Dieser Strukturwandel geht mit technologischem Fortschritt einher und verlangt nach neuen pädagogischen Konzepten, die soziale Interaktionen im Kontext von Lernen und Arbeiten sinnvoll mit technologischen Errungenschaften verweben. Eine effektive Nutzung vorhandenen Wissens ist ein entscheidender Wettbewerbsfaktor geworden, allerdings sind die Orte der Wissensaneignung am Arbeitsplatz nicht optimal auf die Bedürfnisse der Lernenden angepasst.

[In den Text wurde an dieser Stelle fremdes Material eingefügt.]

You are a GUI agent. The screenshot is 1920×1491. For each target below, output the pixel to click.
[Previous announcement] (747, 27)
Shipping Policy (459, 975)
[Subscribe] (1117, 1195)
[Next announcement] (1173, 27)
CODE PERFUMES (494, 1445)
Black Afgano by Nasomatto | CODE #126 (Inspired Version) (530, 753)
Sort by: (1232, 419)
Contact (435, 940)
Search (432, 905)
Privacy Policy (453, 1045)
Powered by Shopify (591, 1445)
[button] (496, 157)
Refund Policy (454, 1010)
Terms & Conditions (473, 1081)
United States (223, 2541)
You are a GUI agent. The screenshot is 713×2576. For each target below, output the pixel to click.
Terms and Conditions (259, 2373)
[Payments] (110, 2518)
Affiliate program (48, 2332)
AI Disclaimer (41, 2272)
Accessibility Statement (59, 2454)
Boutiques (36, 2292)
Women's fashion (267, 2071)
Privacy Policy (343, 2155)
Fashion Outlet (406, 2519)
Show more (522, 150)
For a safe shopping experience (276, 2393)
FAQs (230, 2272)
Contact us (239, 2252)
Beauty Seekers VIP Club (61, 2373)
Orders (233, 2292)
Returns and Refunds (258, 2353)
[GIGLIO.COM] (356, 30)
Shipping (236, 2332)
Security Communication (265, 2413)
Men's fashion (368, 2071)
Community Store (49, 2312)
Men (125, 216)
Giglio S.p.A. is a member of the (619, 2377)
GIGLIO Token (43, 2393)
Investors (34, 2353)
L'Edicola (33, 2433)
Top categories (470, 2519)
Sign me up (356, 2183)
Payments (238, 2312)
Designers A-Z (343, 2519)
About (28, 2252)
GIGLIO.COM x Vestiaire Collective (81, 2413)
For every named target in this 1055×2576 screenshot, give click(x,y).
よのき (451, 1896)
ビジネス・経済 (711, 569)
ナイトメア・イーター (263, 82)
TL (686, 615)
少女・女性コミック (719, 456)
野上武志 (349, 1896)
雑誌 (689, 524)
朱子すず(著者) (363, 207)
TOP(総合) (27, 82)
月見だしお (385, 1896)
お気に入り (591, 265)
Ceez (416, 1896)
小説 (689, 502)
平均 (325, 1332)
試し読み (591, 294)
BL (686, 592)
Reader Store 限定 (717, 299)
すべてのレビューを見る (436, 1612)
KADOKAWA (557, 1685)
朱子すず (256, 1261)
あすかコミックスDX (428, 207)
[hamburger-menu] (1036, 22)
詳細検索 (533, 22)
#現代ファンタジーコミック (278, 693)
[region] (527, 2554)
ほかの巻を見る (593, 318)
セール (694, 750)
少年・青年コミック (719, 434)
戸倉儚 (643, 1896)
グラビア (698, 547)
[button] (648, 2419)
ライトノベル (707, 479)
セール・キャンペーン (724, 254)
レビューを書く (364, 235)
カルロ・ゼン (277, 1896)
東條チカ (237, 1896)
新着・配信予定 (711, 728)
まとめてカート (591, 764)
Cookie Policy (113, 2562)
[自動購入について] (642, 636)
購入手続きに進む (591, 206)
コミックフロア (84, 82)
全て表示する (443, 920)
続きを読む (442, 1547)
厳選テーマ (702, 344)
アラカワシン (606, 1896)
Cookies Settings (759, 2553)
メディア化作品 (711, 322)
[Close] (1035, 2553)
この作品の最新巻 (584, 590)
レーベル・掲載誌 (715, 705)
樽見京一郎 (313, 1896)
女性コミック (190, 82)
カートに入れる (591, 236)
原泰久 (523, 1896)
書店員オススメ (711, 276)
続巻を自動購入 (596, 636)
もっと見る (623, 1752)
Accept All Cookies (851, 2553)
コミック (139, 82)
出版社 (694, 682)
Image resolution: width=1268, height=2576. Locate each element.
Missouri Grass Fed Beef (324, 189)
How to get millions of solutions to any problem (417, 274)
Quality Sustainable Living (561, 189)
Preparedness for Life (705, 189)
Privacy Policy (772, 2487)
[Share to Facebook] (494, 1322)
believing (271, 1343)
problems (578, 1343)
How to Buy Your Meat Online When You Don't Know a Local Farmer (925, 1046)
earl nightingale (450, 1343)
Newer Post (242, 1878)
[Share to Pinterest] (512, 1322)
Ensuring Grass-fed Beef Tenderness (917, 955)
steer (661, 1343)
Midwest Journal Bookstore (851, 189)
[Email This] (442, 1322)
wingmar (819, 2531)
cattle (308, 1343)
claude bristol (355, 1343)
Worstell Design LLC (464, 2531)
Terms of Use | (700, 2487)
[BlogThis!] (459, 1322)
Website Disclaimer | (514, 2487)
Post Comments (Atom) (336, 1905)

Wirtschaftlicher Erfolg ist mehr denn je vom Humankapital abhängig, welches sich dadurch erhöhen lässt, dass bestmögliche Voraussetzung zum Lernen und Arbeiten gestaltet werden. Die Berufs- und Arbeitswelt ist gekennzeichnet durch einen enormen technologischen Wandel und unterliegt stetiger Veränderung hinsichtlich der zur Verfügung stehenden internetfähigen Hard- und Softwaresysteme. Dabei werden die Entwicklungszyklen immer kürzer, wohingegen das technische Niveau exponentiell ansteigt (BMWi, 2010). Seit Entstehung des Internets vor gut 20 Jahren werden immer neue Anwendungen und Geräte in so rasanter Geschwindigkeit produziert, dass bereits eine heutige Armbanduhr eine größere Rechenleistung als ein Computer der ersten Generation vorweisen kann (Biermann, 2013). Dies hat einerseits direkte Auswirkungen auf Arbeitsaufgaben und -abläufe und andererseits auch auf Bildungsprozesse, da diese den qualifikatorischen Grundstein für eine erfolgreiche Wirtschaft legen. Im Berufsleben werden zum einen immer weiterführendere Kompetenzen im Umgang mit dem Internet vorausgesetzt und zum anderen bieten neue technologische Entwicklungen wie das Internet der Dinge auch enorme Potenziale zur Erschließung neuen Wissens.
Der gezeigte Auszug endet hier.